Rational Choice Institutionalism views actors as a maximizer of their self-interest. It also believes that the political actors engage in highly sophisticated calculus and institutions as the product of this rational thinking. Although Rational Choice Institutionalism is not completely different from Historical Institutionalism, they have many similarities, but these two schools of institutionalism developed independently of each other. There have been no intellectual exchanges between the two.

Rational Choice Institutionalism was initially inspired by the observation of a phenomenon in the context of American Congressional behavior which could not be explained by the assumptions of the conventional Rational Choice postulate.

According to the conventional Rational Choice postulate, the individuals are rational choice makers. In such a situation, based on their calculation, there should be a rapid change in the pattern of support from one bill to another. Securing a stable majority in such a situation should have been a problem. But in practice, considerably stable majorities are found. 

Rational Choice analysts, in the late 1970s, tried to find an explanation for this phenomenon. They turned to institutions to get an explanation. They argued that the reason behind the stable majority for legislation is that the rules of procedures and committees of congress structure or shape the choices and information available to the members. Some others went on to show parties also structure deliberations in the congress. So, Rational Choice Institutionalists say institutions solve many of the collective action problems.

The Rational Choice drew fruitful analytical tools from the ‘new economics of organization which emphasizes the importance of property experts, rent-seeking transactional costs. The argument is that the development of a particular organizational form can result in the reduction of transaction costs of undertaking the activity compared to the costs one would incur without an institutional setup. These theories focused on institutional mechanisms, whereby principals’ can monitor and enforce compliance of their ‘agents.’

Characteristics of the Rational Choice Institutionalism Approach:

(i) Rational Choice Institutionalism employs a characteristic set of behavioral assumptions such as that actors have a fixed set of preferences or tasks. It believes that these actors behave entirely instrumentally to maximize the attainment of those preferences, and they do so in a highly strategic manner with extensive calculations.

(ii) Rational Choice Institutionalism views politics as a series of collective action dilemmas. A collective action dilemma is an instant or a manner of public engagement which is less than optimal in terms of benefits to the community as a whole. It is an instance where rational self-interested individuals, while acting to maximize their preferences, likely produce an outcome that is collectively sub-optical. An alternative course of action and thus outcome is possible in such situations, which would make at least one person better off without making any others worse off. Now, the Rational choice Institutionalists have found that actors are prevented from taking a collectively superior course of action due to the absence of institutional arrangement that would guarantee complementary behavior from others. The presence of such institutions can thus solve the problems.

(iii) The contribution of Rational Choice institutionalism is to show the role that strategic interaction has in determining political outcomes. The major arguments are:

  1. An actor’s behavior is likely to be guided by strategic calculus; and
  2. This calculus is deeply influenced by the actor’s expectations about how others are likely to behave.

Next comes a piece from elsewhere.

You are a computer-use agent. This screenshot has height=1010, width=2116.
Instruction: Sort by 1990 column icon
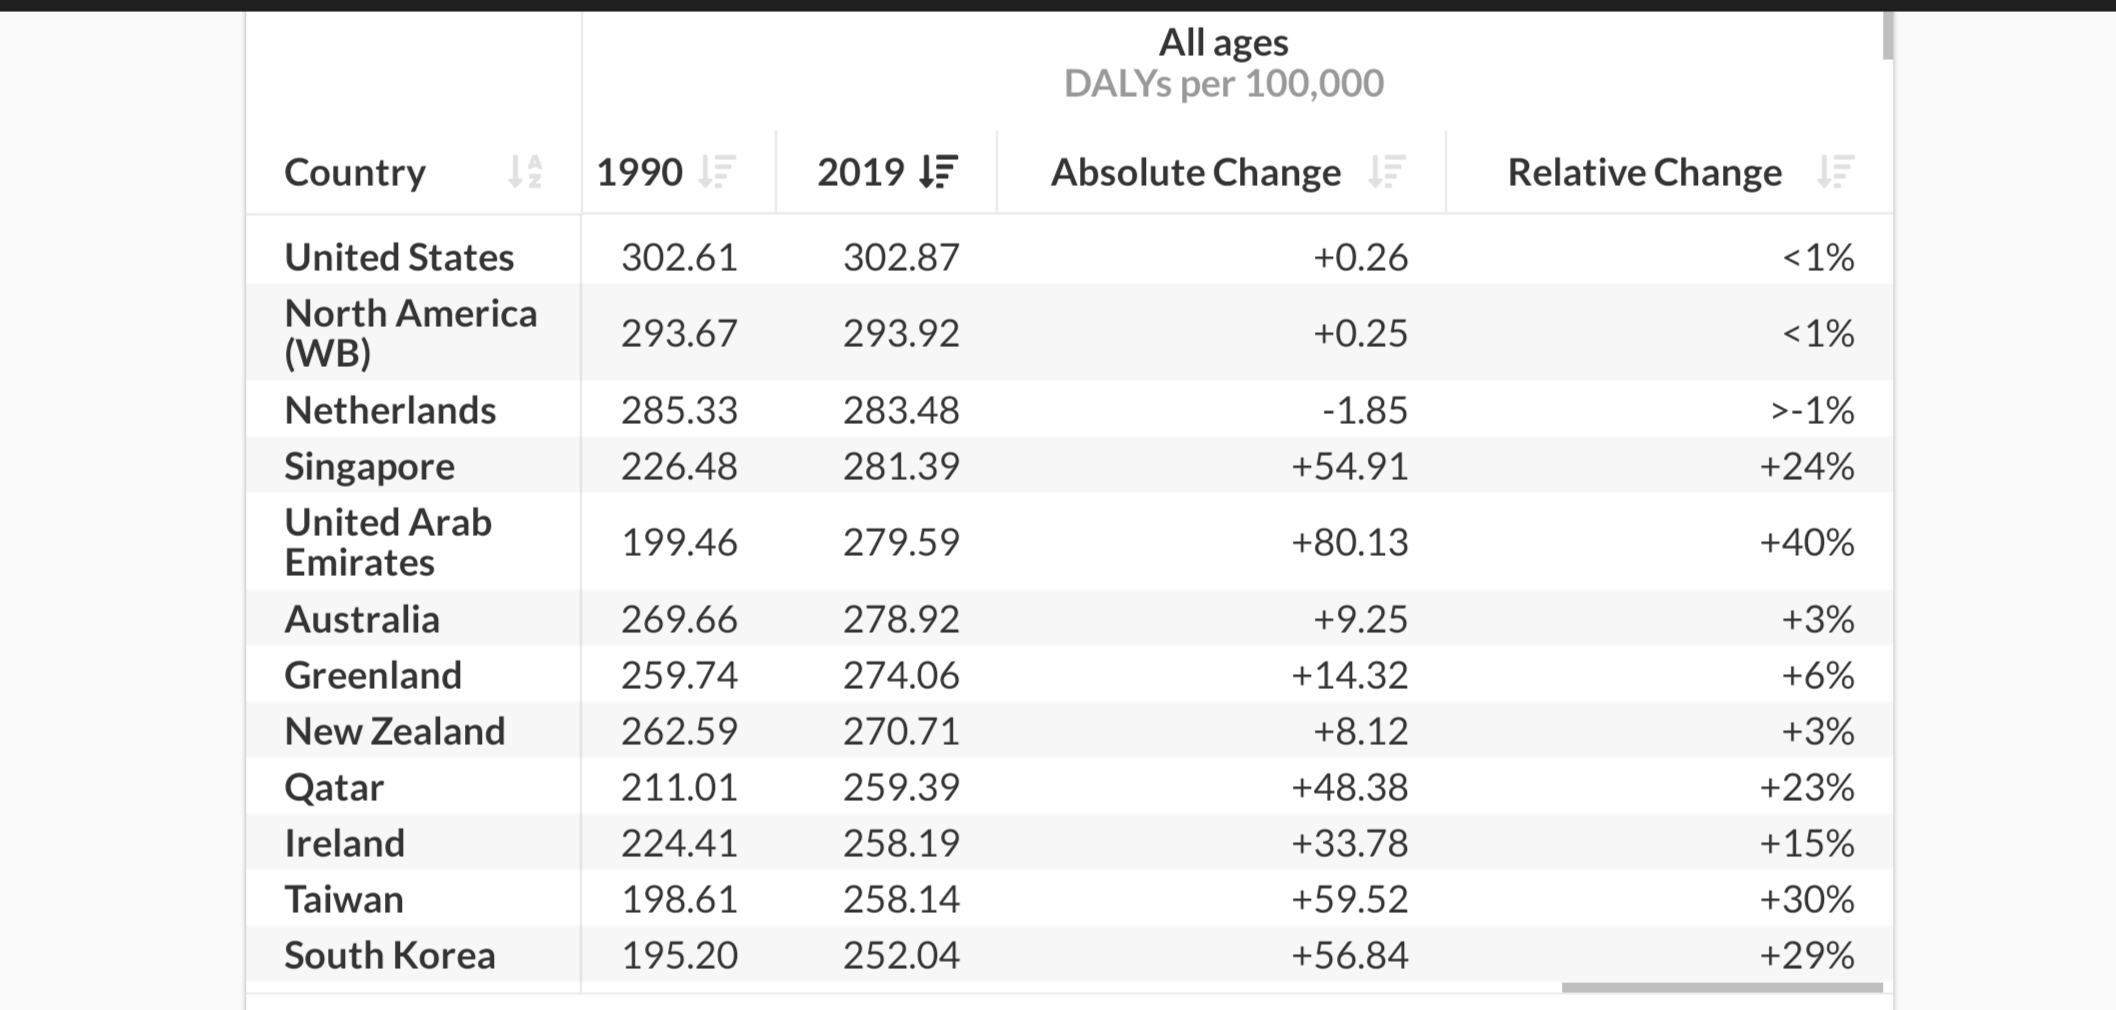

As laws and institutions specify and delimit reasonable courses of action, thus actors’ behavior and interactions between various actors in society could be said to be institutions-by laws, norms, etc. This clarifying thing reduces uncertainty about the actions of other rational, calculating individuals or actors and thereby leads all the actors towards particular calculations and potentially better social outcomes.

(iv) Rational-Choice Institutionalists explain the origin of the institutions distinctively. They explain the existence o the institution by reference to the value the functions of the institutions have for the affected actors. They assume that actors create the institution because of the value of the functions performed by the institution.

Thus the process of institutional creation is based on the voluntary agreement by relevant actors. If there is an issue of competitive selection, i.e., if there are possible alternative institutions, then a particular institution out of them would be selected because it would provide more benefits to relevant actors than alternative institutional forms.